Client’s Work History

Rehabilitation potential is a complex of biological, personal, and socio-environmental factors that form the basis of the patient’s resocialization. The development of an Alzheimer’s rehabilitation program is always individual. Patients with the initial stages of the disease development can be treated outpatient, visiting the clinic to perform prescribed procedures. At the same time, they require systematic monitoring by their relatives. Patients with late Alzheimer’s are recommended to be treated in specialized clinics under the round-the-clock supervision of qualified specialists. Such patients lose control over their actions, so their stay at home is unsafe for both the patient himself and his family members.

There is no cure for Alzheimer’s disease; scientists are still working on developing it. Treatment of Alzheimer’s disease may include caring for the patient and taking medications to alleviate the symptoms of dementia. Many studies on senile dementia have clarified how Alzheimer’s disease affects brain cells. Scientists are looking for more effective treatments and measures to prevent this disease and improve brain health. This also includes drug therapy, disease prevention, and diet, which reduce the risk of this disease. These facts mean that there is no effective tactic for the absolute cure of the disease, but preventive actions are practical and help a person fight it.

Vocational Profile

The patient’s age is 71 years old, and he has completed higher education in economics. R was a senior accountant at an international law firm. Since his duties included calculating all the services and costs of the company, his workload was spent a lot of time sitting at the computer in one position per day. Due to the severity of the patient’s condition, it is impossible to transfer his abilities, and, unfortunately, he will not be able to find a suitable job.

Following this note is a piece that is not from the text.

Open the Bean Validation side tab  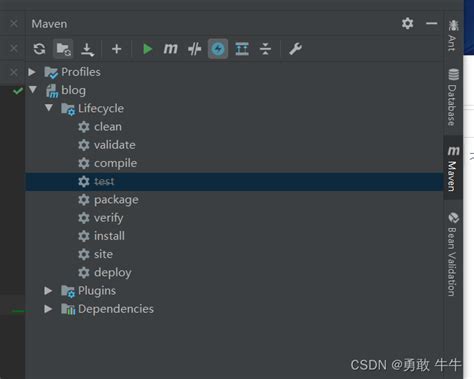coord(453,254)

Recommendations as a Rehabilitation Counselor

Based on the patient’s condition, it is necessary to prescribe substitution (compensatory) therapy, protective therapy, psycho pharmacotherapy, physical therapy, and household exercises. Additionally, it is essential to ask R if he is aware that he is ill. Moreover, questions about his attitude toward his personal mental and physical abilities are required. My rehabilitation goals are to restore and preserve the patient’s memory and cognitive functions of the brain and improve the psychological state. Also, my goals include:

  • Restoring and involving him in his everyday social life.
  • Restoring neural connections.
  • Training thinking and memory.

References

Stages of Alzheimer’s. (2022). Alzheimer’s Disease and Dementia, Web.

Weller, J., & Budson, A. (2018). Current understanding of Alzheimer’s disease diagnosis and treatment. F1000Research, 7, 1161. Web.